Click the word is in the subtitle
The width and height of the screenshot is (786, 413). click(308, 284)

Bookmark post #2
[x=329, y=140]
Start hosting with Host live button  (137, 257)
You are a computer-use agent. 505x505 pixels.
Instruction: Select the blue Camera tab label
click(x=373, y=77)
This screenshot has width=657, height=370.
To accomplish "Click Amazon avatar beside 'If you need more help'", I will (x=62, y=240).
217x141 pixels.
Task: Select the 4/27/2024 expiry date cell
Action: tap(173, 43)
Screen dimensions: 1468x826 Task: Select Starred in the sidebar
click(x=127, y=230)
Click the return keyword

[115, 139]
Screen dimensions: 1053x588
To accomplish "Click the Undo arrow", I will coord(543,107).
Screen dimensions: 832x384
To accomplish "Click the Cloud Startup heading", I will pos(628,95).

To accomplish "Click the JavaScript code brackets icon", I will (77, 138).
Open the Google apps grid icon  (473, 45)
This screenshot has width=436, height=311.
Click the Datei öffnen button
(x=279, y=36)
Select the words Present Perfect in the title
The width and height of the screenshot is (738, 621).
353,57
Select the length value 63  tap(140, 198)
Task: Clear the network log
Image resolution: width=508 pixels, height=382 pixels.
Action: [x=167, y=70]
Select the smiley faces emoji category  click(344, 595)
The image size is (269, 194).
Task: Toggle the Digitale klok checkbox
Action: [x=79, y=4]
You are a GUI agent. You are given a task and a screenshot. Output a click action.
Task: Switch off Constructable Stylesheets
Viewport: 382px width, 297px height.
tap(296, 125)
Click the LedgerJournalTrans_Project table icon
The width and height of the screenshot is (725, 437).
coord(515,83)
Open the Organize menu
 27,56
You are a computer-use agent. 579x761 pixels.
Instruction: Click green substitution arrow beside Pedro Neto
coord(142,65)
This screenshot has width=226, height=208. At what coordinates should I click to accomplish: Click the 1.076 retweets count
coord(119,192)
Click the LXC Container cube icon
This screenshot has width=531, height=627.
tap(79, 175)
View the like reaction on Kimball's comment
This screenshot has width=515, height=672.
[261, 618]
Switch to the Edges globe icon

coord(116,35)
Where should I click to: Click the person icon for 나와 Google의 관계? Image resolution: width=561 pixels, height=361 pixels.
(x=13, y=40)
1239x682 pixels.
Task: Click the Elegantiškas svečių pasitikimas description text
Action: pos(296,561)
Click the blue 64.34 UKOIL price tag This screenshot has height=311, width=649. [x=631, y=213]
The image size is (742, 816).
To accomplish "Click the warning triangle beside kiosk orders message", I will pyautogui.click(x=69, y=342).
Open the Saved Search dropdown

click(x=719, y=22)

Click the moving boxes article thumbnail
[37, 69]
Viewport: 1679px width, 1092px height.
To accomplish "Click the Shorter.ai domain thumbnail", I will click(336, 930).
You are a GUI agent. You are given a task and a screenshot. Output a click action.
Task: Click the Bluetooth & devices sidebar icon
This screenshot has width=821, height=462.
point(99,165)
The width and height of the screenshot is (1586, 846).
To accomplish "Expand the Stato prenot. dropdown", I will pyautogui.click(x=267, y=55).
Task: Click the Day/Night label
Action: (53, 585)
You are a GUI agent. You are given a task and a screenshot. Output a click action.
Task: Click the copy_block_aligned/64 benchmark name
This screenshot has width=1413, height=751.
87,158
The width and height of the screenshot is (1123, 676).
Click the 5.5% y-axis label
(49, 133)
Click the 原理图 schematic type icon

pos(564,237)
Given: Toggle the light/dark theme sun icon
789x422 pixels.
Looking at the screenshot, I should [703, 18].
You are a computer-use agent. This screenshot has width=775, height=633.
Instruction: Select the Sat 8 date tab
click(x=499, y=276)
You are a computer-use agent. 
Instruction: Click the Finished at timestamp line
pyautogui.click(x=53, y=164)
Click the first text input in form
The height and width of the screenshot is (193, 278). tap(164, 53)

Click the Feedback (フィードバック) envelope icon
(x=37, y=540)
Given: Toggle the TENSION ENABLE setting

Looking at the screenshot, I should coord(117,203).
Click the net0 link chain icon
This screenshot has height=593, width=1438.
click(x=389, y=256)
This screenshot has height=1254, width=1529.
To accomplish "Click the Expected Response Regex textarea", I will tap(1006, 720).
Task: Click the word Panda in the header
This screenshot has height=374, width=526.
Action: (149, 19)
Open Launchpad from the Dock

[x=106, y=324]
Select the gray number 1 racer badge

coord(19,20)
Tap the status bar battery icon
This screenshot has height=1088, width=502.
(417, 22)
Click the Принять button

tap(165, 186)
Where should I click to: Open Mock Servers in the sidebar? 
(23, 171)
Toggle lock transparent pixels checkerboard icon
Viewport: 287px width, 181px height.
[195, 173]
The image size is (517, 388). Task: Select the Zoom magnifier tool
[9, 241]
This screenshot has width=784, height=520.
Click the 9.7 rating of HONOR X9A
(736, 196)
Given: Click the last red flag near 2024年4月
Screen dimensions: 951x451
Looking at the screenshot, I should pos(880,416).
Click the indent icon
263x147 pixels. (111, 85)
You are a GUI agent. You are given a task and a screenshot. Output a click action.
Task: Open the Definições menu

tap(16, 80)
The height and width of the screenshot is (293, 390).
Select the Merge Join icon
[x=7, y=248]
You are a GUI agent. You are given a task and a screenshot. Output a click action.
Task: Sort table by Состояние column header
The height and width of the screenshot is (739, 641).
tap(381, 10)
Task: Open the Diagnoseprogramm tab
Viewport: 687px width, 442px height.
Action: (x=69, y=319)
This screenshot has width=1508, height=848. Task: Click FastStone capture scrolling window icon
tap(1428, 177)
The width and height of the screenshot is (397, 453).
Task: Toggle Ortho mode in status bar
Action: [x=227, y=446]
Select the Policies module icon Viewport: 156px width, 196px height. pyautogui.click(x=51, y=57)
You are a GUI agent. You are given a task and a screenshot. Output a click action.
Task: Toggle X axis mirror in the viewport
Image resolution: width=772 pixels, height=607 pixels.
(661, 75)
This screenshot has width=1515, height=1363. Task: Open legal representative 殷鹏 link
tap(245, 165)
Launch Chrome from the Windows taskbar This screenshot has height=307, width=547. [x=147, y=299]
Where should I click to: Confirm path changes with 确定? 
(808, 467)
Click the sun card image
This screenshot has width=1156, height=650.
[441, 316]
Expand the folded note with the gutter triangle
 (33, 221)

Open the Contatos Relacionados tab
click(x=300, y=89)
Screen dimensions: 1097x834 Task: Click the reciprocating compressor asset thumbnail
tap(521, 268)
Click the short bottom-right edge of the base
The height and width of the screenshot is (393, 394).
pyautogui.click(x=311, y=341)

## Instructions for the task
Copy out all of the lines above, character for character, without changing anything.

## Correct result
Click the word is in the subtitle
The width and height of the screenshot is (786, 413). click(308, 284)

Bookmark post #2
[x=329, y=140]
Start hosting with Host live button  (137, 257)
You are a computer-use agent. 505x505 pixels.
Instruction: Select the blue Camera tab label
click(x=373, y=77)
This screenshot has width=657, height=370.
To accomplish "Click Amazon avatar beside 'If you need more help'", I will (x=62, y=240).
217x141 pixels.
Task: Select the 4/27/2024 expiry date cell
Action: tap(173, 43)
Screen dimensions: 1468x826 Task: Select Starred in the sidebar
click(x=127, y=230)
Click the return keyword

[115, 139]
Screen dimensions: 1053x588
To accomplish "Click the Undo arrow", I will coord(543,107).
Screen dimensions: 832x384
To accomplish "Click the Cloud Startup heading", I will pos(628,95).

To accomplish "Click the JavaScript code brackets icon", I will (77, 138).
Open the Google apps grid icon  (473, 45)
This screenshot has width=436, height=311.
Click the Datei öffnen button
(x=279, y=36)
Select the words Present Perfect in the title
The width and height of the screenshot is (738, 621).
353,57
Select the length value 63  tap(140, 198)
Task: Clear the network log
Image resolution: width=508 pixels, height=382 pixels.
Action: [x=167, y=70]
Select the smiley faces emoji category  click(344, 595)
The image size is (269, 194).
Task: Toggle the Digitale klok checkbox
Action: [x=79, y=4]
You are a GUI agent. You are given a task and a screenshot. Output a click action.
Task: Switch off Constructable Stylesheets
Viewport: 382px width, 297px height.
tap(296, 125)
Click the LedgerJournalTrans_Project table icon
The width and height of the screenshot is (725, 437).
coord(515,83)
Open the Organize menu
 27,56
You are a computer-use agent. 579x761 pixels.
Instruction: Click green substitution arrow beside Pedro Neto
coord(142,65)
This screenshot has width=226, height=208. At what coordinates should I click to accomplish: Click the 1.076 retweets count
coord(119,192)
Click the LXC Container cube icon
This screenshot has width=531, height=627.
tap(79, 175)
View the like reaction on Kimball's comment
This screenshot has width=515, height=672.
[261, 618]
Switch to the Edges globe icon

coord(116,35)
Where should I click to: Click the person icon for 나와 Google의 관계? Image resolution: width=561 pixels, height=361 pixels.
(x=13, y=40)
1239x682 pixels.
Task: Click the Elegantiškas svečių pasitikimas description text
Action: pos(296,561)
Click the blue 64.34 UKOIL price tag This screenshot has height=311, width=649. [x=631, y=213]
The image size is (742, 816).
To accomplish "Click the warning triangle beside kiosk orders message", I will pyautogui.click(x=69, y=342).
Open the Saved Search dropdown

click(x=719, y=22)

Click the moving boxes article thumbnail
[37, 69]
Viewport: 1679px width, 1092px height.
To accomplish "Click the Shorter.ai domain thumbnail", I will click(336, 930).
You are a GUI agent. You are given a task and a screenshot. Output a click action.
Task: Click the Bluetooth & devices sidebar icon
This screenshot has width=821, height=462.
point(99,165)
The width and height of the screenshot is (1586, 846).
To accomplish "Expand the Stato prenot. dropdown", I will pyautogui.click(x=267, y=55).
Task: Click the Day/Night label
Action: (53, 585)
You are a GUI agent. You are given a task and a screenshot. Output a click action.
Task: Click the copy_block_aligned/64 benchmark name
This screenshot has width=1413, height=751.
87,158
The width and height of the screenshot is (1123, 676).
Click the 5.5% y-axis label
(49, 133)
Click the 原理图 schematic type icon

pos(564,237)
Given: Toggle the light/dark theme sun icon
789x422 pixels.
Looking at the screenshot, I should [703, 18].
You are a computer-use agent. This screenshot has width=775, height=633.
Instruction: Select the Sat 8 date tab
click(x=499, y=276)
You are a computer-use agent. 
Instruction: Click the Finished at timestamp line
pyautogui.click(x=53, y=164)
Click the first text input in form
The height and width of the screenshot is (193, 278). tap(164, 53)

Click the Feedback (フィードバック) envelope icon
(x=37, y=540)
Given: Toggle the TENSION ENABLE setting

Looking at the screenshot, I should coord(117,203).
Click the net0 link chain icon
This screenshot has height=593, width=1438.
click(x=389, y=256)
This screenshot has height=1254, width=1529.
To accomplish "Click the Expected Response Regex textarea", I will tap(1006, 720).
Task: Click the word Panda in the header
This screenshot has height=374, width=526.
Action: (149, 19)
Open Launchpad from the Dock

[x=106, y=324]
Select the gray number 1 racer badge

coord(19,20)
Tap the status bar battery icon
This screenshot has height=1088, width=502.
(417, 22)
Click the Принять button

tap(165, 186)
Where should I click to: Open Mock Servers in the sidebar? 
(23, 171)
Toggle lock transparent pixels checkerboard icon
Viewport: 287px width, 181px height.
[195, 173]
The image size is (517, 388). Task: Select the Zoom magnifier tool
[9, 241]
This screenshot has width=784, height=520.
Click the 9.7 rating of HONOR X9A
(736, 196)
Given: Click the last red flag near 2024年4月
Screen dimensions: 951x451
Looking at the screenshot, I should pos(880,416).
Click the indent icon
263x147 pixels. (111, 85)
You are a GUI agent. You are given a task and a screenshot. Output a click action.
Task: Open the Definições menu

tap(16, 80)
The height and width of the screenshot is (293, 390).
Select the Merge Join icon
[x=7, y=248]
You are a GUI agent. You are given a task and a screenshot. Output a click action.
Task: Sort table by Состояние column header
The height and width of the screenshot is (739, 641).
tap(381, 10)
Task: Open the Diagnoseprogramm tab
Viewport: 687px width, 442px height.
Action: (x=69, y=319)
This screenshot has width=1508, height=848. Task: Click FastStone capture scrolling window icon
tap(1428, 177)
The width and height of the screenshot is (397, 453).
Task: Toggle Ortho mode in status bar
Action: [x=227, y=446]
Select the Policies module icon Viewport: 156px width, 196px height. pyautogui.click(x=51, y=57)
You are a GUI agent. You are given a task and a screenshot. Output a click action.
Task: Toggle X axis mirror in the viewport
Image resolution: width=772 pixels, height=607 pixels.
(661, 75)
This screenshot has width=1515, height=1363. Task: Open legal representative 殷鹏 link
tap(245, 165)
Launch Chrome from the Windows taskbar This screenshot has height=307, width=547. [x=147, y=299]
Where should I click to: Confirm path changes with 确定? 
(808, 467)
Click the sun card image
This screenshot has width=1156, height=650.
[441, 316]
Expand the folded note with the gutter triangle
 (33, 221)

Open the Contatos Relacionados tab
click(x=300, y=89)
Screen dimensions: 1097x834 Task: Click the reciprocating compressor asset thumbnail
tap(521, 268)
Click the short bottom-right edge of the base
The height and width of the screenshot is (393, 394).
pyautogui.click(x=311, y=341)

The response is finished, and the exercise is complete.